Michael Cannon, Cato’s director of health policy studies led the discussion with panelists Natasha Murphy, director of health policy at the Center for American Progress, and Sal Nuzzo, executive director for Consumers Defense.
Different Standards Applied
STLDI represents a small section of the insurance market, said Cannon at the discussion. An estimated three million people are enrolled in such policies.
The plans are far more affordable than non-subsidized Obamacare plans but don’t cover preexisting conditions and things like mental health. Obamacare supporters attack the plans as “junk insurance.”
“If that sort of imperfection means a product is bad or dangerous, Congress should ban it or slap a warning label on it, but then we should apply that rule consistently, to Obamacare plans,” said Cannon at the discussion.
Obamacare plans offer little variation in coverage and have become a “race to the bottom” with increasingly narrow networks, Cannon told the audience. The rule that Obamacare plans must cover everyone, regardless of risk, becomes in effect, a “price control,” when insurers cannot charge more money to higher-risk enrollees, said Cannon.
“There has always been an incentive for insurers to skimp on care for the sick,” said Cannon. “What Obamacare’s preexisting conditions [rule] did was to take away what was once an option for insurers—to shortchange their enrollees—to now make it mandatory.”
Beefing up Obamacare
Murphy said Biden’s restriction on short-term plans intended to encourage people to enroll in Obamacare plans.

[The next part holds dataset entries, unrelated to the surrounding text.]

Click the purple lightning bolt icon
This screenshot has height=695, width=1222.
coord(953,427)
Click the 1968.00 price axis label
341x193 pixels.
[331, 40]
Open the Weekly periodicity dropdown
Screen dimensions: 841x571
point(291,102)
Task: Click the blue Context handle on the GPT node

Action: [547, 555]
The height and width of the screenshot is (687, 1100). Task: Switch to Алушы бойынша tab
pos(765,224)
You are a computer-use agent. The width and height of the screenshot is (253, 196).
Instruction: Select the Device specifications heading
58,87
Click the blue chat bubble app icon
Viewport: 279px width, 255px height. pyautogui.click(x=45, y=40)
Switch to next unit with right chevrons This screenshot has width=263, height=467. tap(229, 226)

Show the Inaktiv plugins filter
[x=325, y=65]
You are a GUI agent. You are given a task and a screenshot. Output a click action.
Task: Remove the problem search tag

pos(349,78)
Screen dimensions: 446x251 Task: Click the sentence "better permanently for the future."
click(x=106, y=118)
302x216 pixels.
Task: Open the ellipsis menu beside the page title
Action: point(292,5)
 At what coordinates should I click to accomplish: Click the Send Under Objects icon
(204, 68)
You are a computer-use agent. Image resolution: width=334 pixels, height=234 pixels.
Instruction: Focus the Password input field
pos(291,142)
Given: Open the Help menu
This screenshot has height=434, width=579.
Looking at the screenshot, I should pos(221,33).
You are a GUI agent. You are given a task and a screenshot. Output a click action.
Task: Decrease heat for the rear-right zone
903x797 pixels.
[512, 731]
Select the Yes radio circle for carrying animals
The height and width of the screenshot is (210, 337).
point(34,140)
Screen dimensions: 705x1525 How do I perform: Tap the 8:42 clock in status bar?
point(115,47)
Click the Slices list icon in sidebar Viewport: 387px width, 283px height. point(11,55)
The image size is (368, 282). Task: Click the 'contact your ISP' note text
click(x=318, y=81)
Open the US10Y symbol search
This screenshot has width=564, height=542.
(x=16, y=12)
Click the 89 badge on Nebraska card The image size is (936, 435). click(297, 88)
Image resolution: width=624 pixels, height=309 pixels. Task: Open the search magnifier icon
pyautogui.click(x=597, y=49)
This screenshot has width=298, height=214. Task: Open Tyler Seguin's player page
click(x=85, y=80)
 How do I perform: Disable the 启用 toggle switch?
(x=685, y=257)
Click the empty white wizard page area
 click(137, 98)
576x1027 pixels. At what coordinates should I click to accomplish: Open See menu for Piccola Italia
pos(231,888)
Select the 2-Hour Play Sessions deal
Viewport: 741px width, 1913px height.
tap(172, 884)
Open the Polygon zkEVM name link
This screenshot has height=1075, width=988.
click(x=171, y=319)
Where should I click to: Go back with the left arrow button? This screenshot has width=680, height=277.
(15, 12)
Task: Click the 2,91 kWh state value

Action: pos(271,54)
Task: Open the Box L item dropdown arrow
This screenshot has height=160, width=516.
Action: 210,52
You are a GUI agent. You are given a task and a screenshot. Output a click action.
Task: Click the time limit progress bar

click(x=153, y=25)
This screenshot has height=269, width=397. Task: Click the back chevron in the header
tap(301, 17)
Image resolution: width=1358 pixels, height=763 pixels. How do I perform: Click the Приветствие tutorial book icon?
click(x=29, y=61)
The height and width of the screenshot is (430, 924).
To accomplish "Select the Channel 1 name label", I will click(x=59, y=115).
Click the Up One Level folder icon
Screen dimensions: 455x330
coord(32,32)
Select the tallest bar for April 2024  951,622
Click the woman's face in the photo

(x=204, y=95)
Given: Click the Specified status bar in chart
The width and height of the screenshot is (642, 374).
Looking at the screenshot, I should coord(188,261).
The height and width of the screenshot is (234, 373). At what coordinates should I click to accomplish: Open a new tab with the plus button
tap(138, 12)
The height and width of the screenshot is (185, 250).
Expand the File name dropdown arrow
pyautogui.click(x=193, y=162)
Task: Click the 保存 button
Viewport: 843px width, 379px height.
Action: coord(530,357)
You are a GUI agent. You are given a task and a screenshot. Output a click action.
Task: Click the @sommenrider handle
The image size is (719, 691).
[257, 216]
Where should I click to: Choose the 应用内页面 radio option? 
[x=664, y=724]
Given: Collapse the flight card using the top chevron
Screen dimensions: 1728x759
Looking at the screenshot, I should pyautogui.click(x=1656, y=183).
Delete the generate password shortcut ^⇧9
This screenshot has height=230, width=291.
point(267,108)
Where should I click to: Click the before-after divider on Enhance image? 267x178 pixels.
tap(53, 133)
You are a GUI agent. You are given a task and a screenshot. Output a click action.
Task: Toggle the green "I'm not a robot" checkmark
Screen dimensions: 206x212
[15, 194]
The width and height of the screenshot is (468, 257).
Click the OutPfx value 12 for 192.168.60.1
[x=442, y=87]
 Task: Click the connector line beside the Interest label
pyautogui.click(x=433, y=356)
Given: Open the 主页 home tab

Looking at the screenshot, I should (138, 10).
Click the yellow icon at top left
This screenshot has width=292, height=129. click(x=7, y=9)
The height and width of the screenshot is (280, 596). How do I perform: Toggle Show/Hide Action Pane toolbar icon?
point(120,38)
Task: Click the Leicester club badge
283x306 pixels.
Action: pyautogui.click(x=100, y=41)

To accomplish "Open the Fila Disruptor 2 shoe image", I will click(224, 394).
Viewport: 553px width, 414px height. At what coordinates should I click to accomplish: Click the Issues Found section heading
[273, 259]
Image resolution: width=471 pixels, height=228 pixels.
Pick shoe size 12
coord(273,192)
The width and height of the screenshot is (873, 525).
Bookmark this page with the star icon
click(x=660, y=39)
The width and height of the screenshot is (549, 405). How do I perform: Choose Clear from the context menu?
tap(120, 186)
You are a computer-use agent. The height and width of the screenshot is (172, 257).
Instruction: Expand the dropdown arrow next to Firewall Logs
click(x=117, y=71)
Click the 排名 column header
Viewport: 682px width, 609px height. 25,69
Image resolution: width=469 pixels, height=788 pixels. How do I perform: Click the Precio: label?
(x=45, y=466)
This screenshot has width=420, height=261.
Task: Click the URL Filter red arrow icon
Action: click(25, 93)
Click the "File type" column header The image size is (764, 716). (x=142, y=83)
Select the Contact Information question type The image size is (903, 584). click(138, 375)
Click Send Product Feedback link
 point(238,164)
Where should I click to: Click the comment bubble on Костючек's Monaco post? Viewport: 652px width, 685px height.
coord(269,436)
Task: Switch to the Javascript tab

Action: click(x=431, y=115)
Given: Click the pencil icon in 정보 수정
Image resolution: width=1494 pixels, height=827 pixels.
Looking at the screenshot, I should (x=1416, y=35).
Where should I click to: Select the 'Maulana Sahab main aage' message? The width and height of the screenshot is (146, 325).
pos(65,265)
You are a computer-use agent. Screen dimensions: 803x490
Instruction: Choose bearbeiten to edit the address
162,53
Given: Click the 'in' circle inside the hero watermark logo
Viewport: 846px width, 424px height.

“When you take a look at some of the people enrolled in [STLDI], they can be younger, lower-income, who are price-sensitive, who find these lower premium amounts enticing,” Murphy told the audience. “We don’t want to leave people in these plans longer than they should have to [be], to protect them.”
Nuzzo said he has long been a consumer in the individual market and has enrolled in short-term plans.
“If the three-month rule was in place, I would not have considered a short-term plan,” Nuzzo told the audience.
Americans at Risk
Biden’s removal of renewability “does exactly what Congress has been trying to prevent for the 30-so years it has been regulating,” because it exposes consumers to big gaps when it is impossible to get coverage, Cannon told the gathering. The renewal feature “is a product intended to fill gaps in coverage,” said Cannon.
“I think the [Biden] rule is vulnerable to legal challenge, particularly after the recent Supreme Court ruling, Loper-Bright, because the agencies have no authority to regulate, much less ban [renewability],” said Cannon.
Loper-Bright was a landmark 2024 Supreme Court decision that limited federal agencies’ latitude in interpreting Congress’ intent.
Let’s Make a Deal
Congress could make the Trump rule permanent as a tradeoff for Obamacare subsidy hikes, Cannon told the audience.
“There will be a debate in 2025 about enhanced Obamacare subsidies,” said Cannon. “Maybe there should be a deal, a reauthorization of the subsidies for a limited time, and codify the Trump rule.”
Nuzzo said he would prefer an even playing field in the insurance market. Employers get tax incentives to provide health care when the self-employed or unemployed don’t.
Germany allows a market for health insurance with no price controls, “where insurers can risk-rate their premiums and then offer renewal markets,” Cannon said. The same approach could work in the United States, Cannon told the audience.